Year: Team; Games; Tackles; Fumbles; Interceptions
GP: GS; Cmb; Solo; Ast; Sck; TFL; FF; FR; Yds; TD; PD; Int; Yds; Avg; Lng; TD
2019: WAS; 16; 16; 50; 31; 19; 7.0; 8; 2; 0; 0; 0; 2; —; —; —; —; —
2020: WAS; 16; 16; 45; 28; 17; 9.0; 12; 2; 0; 0; 0; 6; 1; 15; 15.0; 15; 1
2021: WAS; 10; 10; 24; 13; 11; 5.0; 3; 3; 0; 0; 0; —; —; —; —; —; —
2022: WAS; 17; 17; 46; 27; 19; 8.0; 14; 0; 0; 0; 0; 2; —; —; —; —; —
2023: WAS; 8; 8; 32; 21; 11; 6.5; 10; 2; 0; 0; 0; 1; —; —; —; —; —
CHI: 9; 9; 25; 17; 8; 6.0; 4; 1; 0; 0; 0; 3; —; —; —; —; —
2024: CHI; 16; 16; 32; 18; 14; 5.5; 9; 2; 0; 0; 0; 2; —; —; —; —; —
2025: CHI; 17; 17; 53; 36; 17; 10.0; 13; 3; 1; 0; 0; 5; —; —; —; —; —
Career: 109; 109; 307; 191; 116; 57.0; 73; 15; 1; 0; 0; 21; 1; 15; 15.0; 15; 1

==== Playoffs ====

Year: Team; Games; Tackles; Fumbles; Interceptions
GP: GS; Cmb; Solo; Ast; Sck; TFL; FF; FR; Yds; TD; PD; Int; Yds; Avg; Lng; TD
2020: WAS; 1; 1; 4; 2; 2; 1.0; 2; 0; 0; 0; 0; 0; —; —; —; —; —
2025: CHI; 2; 2; 5; 2; 3; 1.0; 1; 1; 0; 0; 0; 0; —; —; —; —; —
Career: 3; 3; 9; 4; 5; 2.0; 3; 1; 0; 0; 0; 0; 0; 0; 0.0; 0; 0

===College===

| Season | Team | GP | Tackles |  |  |  |  | Fumbles |  |  |  |
| Solo | Ast | Cmb | TfL | Sck | FR | Yds | TD | FF |
| 2014 | Michigan State | 1 | 2 | 2 | 4 | 0.5 | 1.0 | 1 | 0 | 0 | 0 |
| 2015 | Michigan State | 0 | Redshirted |  |  |  |  |  |  |  |  |
| 2016 | Copiah–Lincoln | 9 | 32 | 7 | 39 | — | 5.0 | 1 | 0 | 0 | 2 |
| 2017 | Mississippi State | 13 | 21 | 27 | 48 | 15.5 | 10.5 | 1 | 0 | 0 | 0 |
| 2018 | Mississippi State | 13 | 27 | 26 | 53 | 14.5 | 12.0 | 0 | 0 | 0 | 1 |
| Total |  | 36 | 82 | 62 | 144 | 30.5 | 28.5 | 3 | 0 | 0 | 3 |

==Personal life==
Sweat was raised by his grandparents as a child.

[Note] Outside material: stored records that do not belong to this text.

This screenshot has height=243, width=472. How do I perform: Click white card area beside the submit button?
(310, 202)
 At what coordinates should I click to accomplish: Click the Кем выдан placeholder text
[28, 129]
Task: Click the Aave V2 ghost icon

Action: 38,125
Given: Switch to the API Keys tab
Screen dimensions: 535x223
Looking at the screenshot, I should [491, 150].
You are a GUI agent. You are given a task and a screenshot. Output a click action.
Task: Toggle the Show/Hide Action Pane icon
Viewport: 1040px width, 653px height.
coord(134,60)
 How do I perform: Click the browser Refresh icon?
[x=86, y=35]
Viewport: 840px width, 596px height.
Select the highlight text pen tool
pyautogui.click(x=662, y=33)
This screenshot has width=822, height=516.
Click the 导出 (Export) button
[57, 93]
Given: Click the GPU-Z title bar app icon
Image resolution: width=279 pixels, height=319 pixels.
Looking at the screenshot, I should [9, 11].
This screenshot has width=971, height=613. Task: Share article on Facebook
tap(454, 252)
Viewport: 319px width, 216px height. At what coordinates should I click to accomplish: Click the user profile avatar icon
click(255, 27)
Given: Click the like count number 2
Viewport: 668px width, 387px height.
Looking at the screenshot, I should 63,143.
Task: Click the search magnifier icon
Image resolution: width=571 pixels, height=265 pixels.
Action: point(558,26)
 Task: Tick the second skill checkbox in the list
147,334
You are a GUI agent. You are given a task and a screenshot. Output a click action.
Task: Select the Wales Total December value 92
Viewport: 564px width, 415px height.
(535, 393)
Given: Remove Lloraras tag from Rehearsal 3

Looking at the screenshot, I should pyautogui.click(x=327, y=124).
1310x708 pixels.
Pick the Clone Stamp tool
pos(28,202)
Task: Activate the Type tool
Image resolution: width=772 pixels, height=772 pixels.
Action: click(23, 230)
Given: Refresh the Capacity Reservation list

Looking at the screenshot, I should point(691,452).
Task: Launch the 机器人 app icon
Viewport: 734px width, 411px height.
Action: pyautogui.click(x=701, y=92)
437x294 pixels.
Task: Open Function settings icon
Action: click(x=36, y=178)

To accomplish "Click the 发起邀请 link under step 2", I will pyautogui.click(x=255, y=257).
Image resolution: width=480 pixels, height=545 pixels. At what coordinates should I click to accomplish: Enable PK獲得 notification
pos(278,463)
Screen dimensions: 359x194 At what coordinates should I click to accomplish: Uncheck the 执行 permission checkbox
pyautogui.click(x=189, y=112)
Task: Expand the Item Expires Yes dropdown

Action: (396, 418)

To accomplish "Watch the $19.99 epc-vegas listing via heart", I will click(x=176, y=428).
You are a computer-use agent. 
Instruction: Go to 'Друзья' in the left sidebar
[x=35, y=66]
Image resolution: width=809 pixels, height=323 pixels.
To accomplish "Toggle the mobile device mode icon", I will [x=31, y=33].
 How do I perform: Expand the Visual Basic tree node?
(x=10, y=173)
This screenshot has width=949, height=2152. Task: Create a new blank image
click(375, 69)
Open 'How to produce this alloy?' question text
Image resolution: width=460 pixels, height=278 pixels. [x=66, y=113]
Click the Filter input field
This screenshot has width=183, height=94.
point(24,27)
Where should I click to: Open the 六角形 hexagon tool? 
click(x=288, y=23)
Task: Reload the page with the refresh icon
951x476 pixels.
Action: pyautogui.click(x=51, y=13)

Both his mother and older brother died in 2021, the latter being killed at the age of 27 in a shooting in Henrico County, Virginia. As a rookie, Sweat was featured in Old Spice television commercials.

In June 2021, Sweat expressed his disinterest in getting vaccinations against the COVID-19 virus and that he would forgo getting a COVID-19 vaccine.